In the meantime, I read my way through a fairly early Agatha Christie novel called Three Act Tragedy. I don’t remember ever having read it before, and I found it sort of disappointing.
The premise was actually very good, the mystery was pretty solid–but for some reason, the thing is written in a way that brings Poirot into the book almost not at all.
Christie always concentrates more on the suspects than she does on the detective, but this was not like that–Poirot shows up for a few paragraphs in the first third, then a few paragraphs for more in the second third, then gives the solution at the end.
The result was a book that lacked any definable shape. It isn’t a detective novel in any sense of the word, not even the traditional rely on suspects sense–but it also isn’t any other kind of book.
I’m being vague here.
I will say it was a shame. The last Christie I read–and only a couple of days ago–was Mrs. McGinty’s Dead, and it was first class. This just felt unsatisfying and drifty, in spite of having, as I’ve said, a really excellent premise and a really excellent mystery.
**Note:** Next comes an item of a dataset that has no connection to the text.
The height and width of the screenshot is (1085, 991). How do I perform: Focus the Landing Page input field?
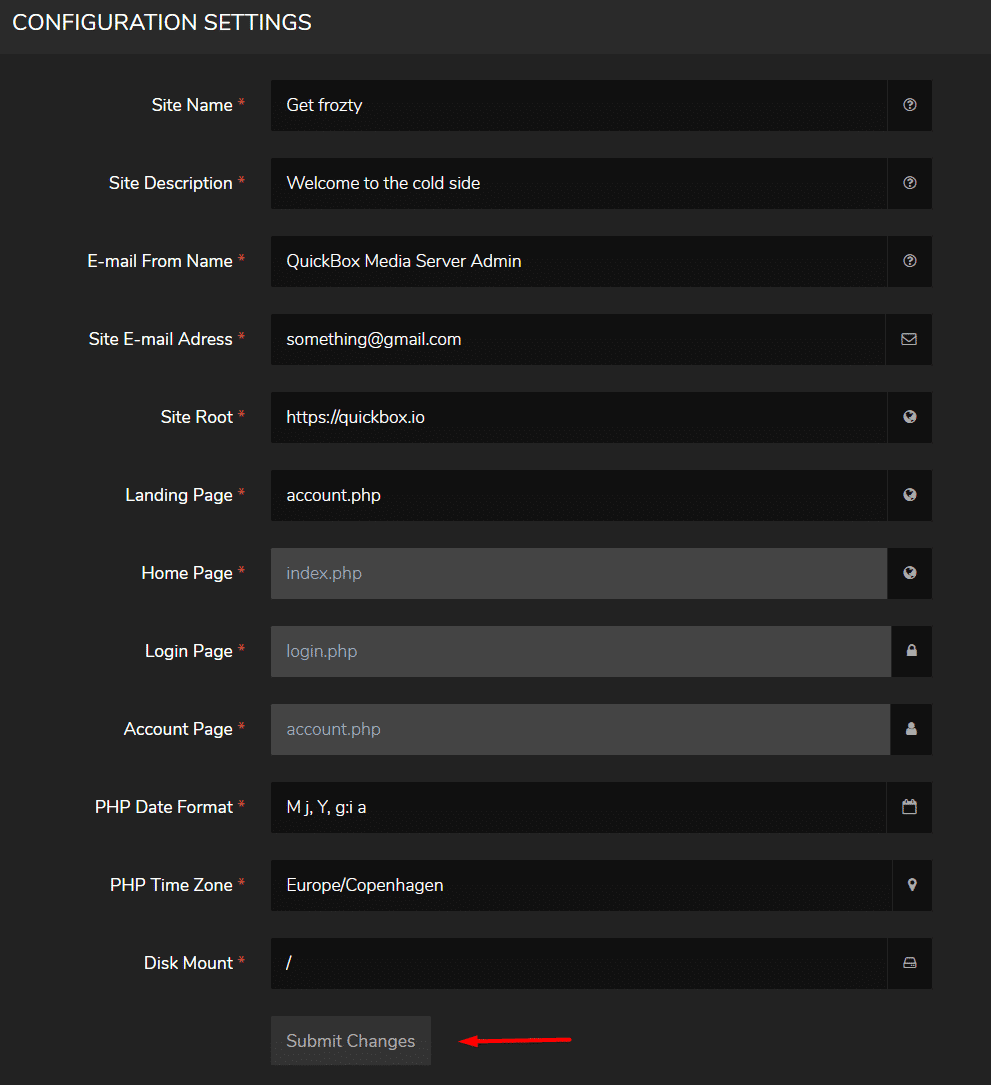[x=579, y=495]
But I have been noticing something, to take us back to those discussions about what mystery readers are most interested in.
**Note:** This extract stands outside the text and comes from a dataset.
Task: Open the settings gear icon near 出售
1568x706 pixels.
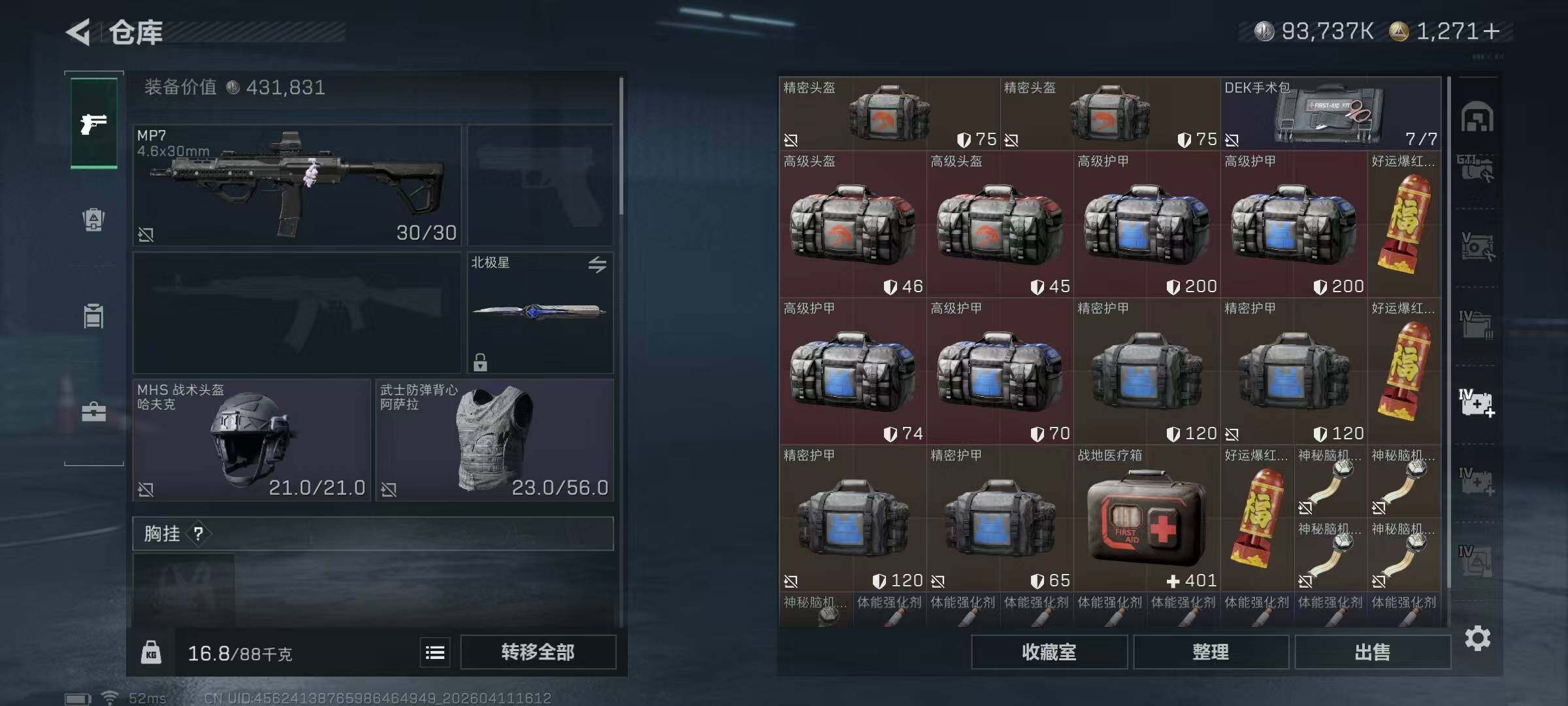Action: coord(1478,638)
If what you’re concerned with is watching the detective detect, I don’t think Poirot’s your man. He tends to ruminate a lot, go “ah, but I know,’ and then hit you with the solution in the end.
You can no more watch him detect than you can watch Santa come down the chimney.
I’ve got to run off and get serious. We had a whole row of thunderstorm early this morning, and more are supposed to be coming.
Continuing Characters
The good news is that when I woke up this morning, only one of my eyes was welded shut. It’s still an enormous pain in the rear, and it almost certainly means that I’m having trouble concentrating, having trouble reading, and having trouble writing.
And I’m finishing a book, and I’m due to go in for jury duty tomorrow.
Meaning that this is getting to be more than your usual distraction.
But in the meantime–
I wrote here several months ago about a Martha Grimes novel called The Old Wine Shades, about which I had a few complaints, not the least of which was the fact that the murderer was not caught and brought to justice.
We know who he is. He is supposed to be a crimnal mastermind, and in a lot of ways is. The basic story was very interesting. But it bothered me–and it doesn’t always–that the man got away clean.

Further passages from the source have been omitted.